There are some concerns that transparently intercepting HTTPS traffic is unethical and can cause legality issues. True, and I agree that monitoring HTTPS connections without properly and explicitly notifying the user is bad but we can use technical means to ensure that the user is properly notified and even gets prompted to accept monitoring or back out. More on this towards the end of the article
So, on to the technical details of setting the proxy up. First, install the dependencies . We will need to compile SQUID from scratch since by default it’s not compiled using the necessary switches. I recommend downloading the latest 3.1 version, especially if you want to notify users about the monitoring. In ubuntu:
apt-get install build-essential libssl-dev
Note : for CentOS users, use openssl-devel rather than libssl-dev
Build-essentials downloads the compilers while libssl downloads SSL libraries that enable SQUID to intercept the encrypted traffic. This package (libssl) is needed during compilation. Without it, when running make you will see the errors similar to the following in the console:
error: ‘SSL’ was not declared in this scope
Download and extract the SQUID source code from their site. Next, configure, compile and install the source code using:
./configure –enable-icap-client –enable-ssl
Note the switches I included in the configure command:
* enable-icap-client : we’ll need this to use ICAP to provide a notification page to clients that they are being monitored.
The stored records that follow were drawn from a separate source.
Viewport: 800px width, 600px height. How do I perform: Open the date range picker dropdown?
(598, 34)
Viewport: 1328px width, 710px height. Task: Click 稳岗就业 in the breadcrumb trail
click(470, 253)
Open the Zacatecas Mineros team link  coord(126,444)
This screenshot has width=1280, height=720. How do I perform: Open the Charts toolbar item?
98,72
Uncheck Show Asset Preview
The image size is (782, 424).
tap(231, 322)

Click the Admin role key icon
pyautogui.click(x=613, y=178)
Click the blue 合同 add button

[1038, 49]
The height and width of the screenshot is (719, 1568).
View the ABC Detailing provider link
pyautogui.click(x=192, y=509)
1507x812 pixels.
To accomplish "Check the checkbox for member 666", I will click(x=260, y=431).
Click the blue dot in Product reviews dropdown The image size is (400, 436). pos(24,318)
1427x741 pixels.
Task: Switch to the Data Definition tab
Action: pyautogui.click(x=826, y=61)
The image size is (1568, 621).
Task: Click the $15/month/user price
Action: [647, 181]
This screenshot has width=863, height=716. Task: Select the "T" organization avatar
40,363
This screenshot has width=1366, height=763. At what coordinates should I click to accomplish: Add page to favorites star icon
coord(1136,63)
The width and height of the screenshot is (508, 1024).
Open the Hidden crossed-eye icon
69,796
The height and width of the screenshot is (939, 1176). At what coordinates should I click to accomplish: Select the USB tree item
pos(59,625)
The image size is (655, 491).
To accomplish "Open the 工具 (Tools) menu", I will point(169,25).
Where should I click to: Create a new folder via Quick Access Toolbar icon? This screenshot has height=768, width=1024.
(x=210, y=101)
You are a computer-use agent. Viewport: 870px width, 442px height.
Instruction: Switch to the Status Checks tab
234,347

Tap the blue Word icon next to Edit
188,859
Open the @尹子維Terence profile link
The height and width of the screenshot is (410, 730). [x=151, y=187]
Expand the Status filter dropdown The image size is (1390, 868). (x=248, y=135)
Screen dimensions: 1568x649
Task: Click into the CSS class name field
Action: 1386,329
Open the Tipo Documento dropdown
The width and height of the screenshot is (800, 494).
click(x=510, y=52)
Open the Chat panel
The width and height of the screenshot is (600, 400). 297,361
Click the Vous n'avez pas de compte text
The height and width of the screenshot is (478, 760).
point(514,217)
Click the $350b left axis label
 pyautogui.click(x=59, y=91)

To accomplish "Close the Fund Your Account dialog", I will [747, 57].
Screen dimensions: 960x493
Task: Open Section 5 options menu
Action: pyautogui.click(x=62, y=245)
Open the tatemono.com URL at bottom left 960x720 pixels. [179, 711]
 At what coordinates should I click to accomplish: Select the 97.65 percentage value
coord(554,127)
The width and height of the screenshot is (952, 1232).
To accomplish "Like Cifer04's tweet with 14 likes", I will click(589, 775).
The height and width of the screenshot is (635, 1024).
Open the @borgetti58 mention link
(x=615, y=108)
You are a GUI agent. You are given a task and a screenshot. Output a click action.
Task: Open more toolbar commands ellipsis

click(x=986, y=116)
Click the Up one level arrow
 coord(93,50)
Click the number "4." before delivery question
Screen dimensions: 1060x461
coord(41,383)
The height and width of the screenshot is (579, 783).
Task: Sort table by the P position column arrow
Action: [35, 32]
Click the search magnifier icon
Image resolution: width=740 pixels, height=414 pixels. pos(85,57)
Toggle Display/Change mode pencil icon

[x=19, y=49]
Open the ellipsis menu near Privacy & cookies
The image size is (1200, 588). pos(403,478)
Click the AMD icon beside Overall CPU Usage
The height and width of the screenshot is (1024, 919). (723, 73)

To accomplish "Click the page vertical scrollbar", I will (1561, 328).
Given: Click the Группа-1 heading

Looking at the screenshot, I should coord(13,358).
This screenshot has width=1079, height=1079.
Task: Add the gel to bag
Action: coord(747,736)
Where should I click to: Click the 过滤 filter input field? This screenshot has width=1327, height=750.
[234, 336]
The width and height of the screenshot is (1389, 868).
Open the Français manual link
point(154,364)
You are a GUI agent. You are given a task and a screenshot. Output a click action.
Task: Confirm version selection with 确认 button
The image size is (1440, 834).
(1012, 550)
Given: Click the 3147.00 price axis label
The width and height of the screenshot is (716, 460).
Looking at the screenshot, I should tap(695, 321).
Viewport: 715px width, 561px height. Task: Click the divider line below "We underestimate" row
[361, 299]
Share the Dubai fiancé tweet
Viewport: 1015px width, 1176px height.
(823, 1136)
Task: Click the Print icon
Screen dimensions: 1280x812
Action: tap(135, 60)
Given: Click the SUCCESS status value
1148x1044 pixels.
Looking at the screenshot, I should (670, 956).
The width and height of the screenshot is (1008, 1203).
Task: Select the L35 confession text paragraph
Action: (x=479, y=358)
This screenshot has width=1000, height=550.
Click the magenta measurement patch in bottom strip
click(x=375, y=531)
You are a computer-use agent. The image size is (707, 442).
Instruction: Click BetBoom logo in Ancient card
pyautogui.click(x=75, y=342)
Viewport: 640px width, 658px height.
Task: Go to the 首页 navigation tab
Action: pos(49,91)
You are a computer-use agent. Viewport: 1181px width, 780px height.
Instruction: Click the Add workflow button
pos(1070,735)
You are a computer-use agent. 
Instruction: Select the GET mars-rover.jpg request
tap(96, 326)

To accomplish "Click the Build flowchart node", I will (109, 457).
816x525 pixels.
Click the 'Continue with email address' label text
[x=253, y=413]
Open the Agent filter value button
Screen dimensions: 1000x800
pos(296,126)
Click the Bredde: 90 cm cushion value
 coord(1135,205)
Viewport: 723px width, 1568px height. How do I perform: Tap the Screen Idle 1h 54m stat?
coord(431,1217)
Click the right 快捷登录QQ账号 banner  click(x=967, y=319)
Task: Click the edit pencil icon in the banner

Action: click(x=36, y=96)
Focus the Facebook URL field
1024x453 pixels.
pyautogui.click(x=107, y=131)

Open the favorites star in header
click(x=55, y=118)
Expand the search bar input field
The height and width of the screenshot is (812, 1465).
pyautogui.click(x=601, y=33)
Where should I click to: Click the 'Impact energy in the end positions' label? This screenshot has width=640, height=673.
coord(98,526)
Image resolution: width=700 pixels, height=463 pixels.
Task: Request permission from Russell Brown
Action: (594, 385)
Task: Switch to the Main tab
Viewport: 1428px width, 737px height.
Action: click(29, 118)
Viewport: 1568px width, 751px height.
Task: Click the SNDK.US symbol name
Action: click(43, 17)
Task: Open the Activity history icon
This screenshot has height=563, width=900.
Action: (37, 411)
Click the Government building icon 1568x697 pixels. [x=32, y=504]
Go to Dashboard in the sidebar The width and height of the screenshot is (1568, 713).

* enable-ssl : this is a prerequisite for SslBump, which squid uses to intercept SSL traffic transparently
Once SQUID has been installed, a very important step is to create the certificate that SQUID will present to the end client. In a test environment, you can easily create a self-signed certificate using OpenSSL by using the following:
This will of course cause the client browser to display an error:
In an enterprise environment you’ll probably want to generate the certificate using a CA that the clients already trust. For example, you could generate the certificate using microsoft’s CA and use certificate auto-enrolment to push the certificate out to all the clients in your domain.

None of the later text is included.